It started most recently at our Thanksgiving gathering of 22 members of my husband’s clan and celebrating the 33rd birthday of one niece, the 2nd pregnancy of our niece-in-law and cajoling my 93-year-old father-in-law out of a recent bad dream. There was that nagging sense that time is flying by. That we are now the age of our parents when they hosted these family get-togethers, back when our nieces and nephews were the infants and toddlers.
Back then my father-in-law played the invisible stair game with those little ones as the rest of us went looking for the “missing” kiddos, searching the house and carefully stepping over giggling youngsters on our mission to find them on the 2nd floor. Today they’re grown and invent games for their babies at this holiday gathering while we “oldsters” prepare dinner. Whew!
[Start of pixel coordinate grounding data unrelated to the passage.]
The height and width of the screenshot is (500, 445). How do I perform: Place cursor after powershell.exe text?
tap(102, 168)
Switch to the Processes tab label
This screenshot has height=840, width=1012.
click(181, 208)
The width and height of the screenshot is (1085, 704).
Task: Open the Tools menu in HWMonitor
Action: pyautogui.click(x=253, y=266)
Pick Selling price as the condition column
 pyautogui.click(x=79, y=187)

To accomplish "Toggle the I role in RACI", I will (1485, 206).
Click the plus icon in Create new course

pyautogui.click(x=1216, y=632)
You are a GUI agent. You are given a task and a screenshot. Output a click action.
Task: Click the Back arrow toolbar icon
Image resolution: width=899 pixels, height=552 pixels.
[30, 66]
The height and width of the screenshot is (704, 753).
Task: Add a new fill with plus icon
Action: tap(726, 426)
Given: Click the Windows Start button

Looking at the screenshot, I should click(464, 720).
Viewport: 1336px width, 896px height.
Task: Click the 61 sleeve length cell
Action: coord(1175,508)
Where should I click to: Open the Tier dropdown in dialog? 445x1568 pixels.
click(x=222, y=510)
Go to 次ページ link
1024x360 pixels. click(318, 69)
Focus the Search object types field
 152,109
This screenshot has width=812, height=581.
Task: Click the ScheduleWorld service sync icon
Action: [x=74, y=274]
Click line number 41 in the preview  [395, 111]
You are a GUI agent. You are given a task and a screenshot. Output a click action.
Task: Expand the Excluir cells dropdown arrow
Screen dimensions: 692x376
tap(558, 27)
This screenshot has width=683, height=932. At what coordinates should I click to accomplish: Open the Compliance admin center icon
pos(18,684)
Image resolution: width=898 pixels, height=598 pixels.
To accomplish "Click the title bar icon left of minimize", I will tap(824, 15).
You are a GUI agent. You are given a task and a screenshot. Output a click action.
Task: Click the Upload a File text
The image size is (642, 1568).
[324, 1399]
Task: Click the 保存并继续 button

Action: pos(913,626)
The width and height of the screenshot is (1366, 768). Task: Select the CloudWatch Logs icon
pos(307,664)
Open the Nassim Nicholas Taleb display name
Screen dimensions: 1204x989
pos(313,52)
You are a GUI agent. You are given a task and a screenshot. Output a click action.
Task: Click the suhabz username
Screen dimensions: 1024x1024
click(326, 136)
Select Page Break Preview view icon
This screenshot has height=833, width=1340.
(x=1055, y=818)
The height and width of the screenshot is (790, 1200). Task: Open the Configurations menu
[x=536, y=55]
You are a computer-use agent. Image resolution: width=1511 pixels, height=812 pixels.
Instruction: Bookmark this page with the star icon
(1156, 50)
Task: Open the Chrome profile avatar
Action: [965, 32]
Left to my own internal clock I’m in my late 30’s with a healthy body and exuberance for living and no children to mark the passage of time. I’ve discovered yoga, hiking, biking and healthy eating and, so far, my body hasn’t betrayed me. My 60th birthday left me scratching my head and thinking about time. That more of it is behind me than ahead. When did that happen?
We’re now entering 2015. Friends and siblings are grandparents! GRANDPARENTS? My dearest childhood friend died from cancer last year. A woman in my jewelry class just suffered a massive heart attack that ended her life. She was 66. Other close friends are experiencing serious health challenges. Three of our pets are senior citizens. My father is 91 with health issues.
These are things that weren’t part of my world in my 20s, 30s and 40s. Life had so many years ahead. I was ensconced in a vibrant pulse of daily tasks with no thoughts about the beginning of the end.
Is a changing perspective part of the aging process?
Today I’m called ma’am everywhere. Ads no longer target me, neither do TV shows. Everyone at work is younger. My idea of social media is Facebook. Have no idea about the myriad other ways younger folks communicate. Evidently not much happens face to face anymore. And my silver hair is no longer novel. Now it’s expected!
And guess what? I don’t care. I DON’T CARE! Now life is so much richer with understanding how precious each day is. Everyday I wake up and feel good is a day to celebrate and appreciate. Friends are more important. Work is much less important. I don’t have a yearning to acquire and strive to greater things. My testiness threshold is greater, I’m more easily satisfied and I’ve discovered how hobbies foster creative growth.
I’m joyful, content and at peace – most days. And I know I’m gonna die at some point. And that’s why each day, with its inherent challenges, is to be appreciated and lived without regret. It’s a miraculous gift to live this human life. That fills me with awe.
Mothers & Daughters
Posted in childhood, children, family, memories, mid-life, musings, relationships, Uncategorized, tagged commentary, Family, Mother, Parenting, reflection on October 23, 2011| 11 Comments »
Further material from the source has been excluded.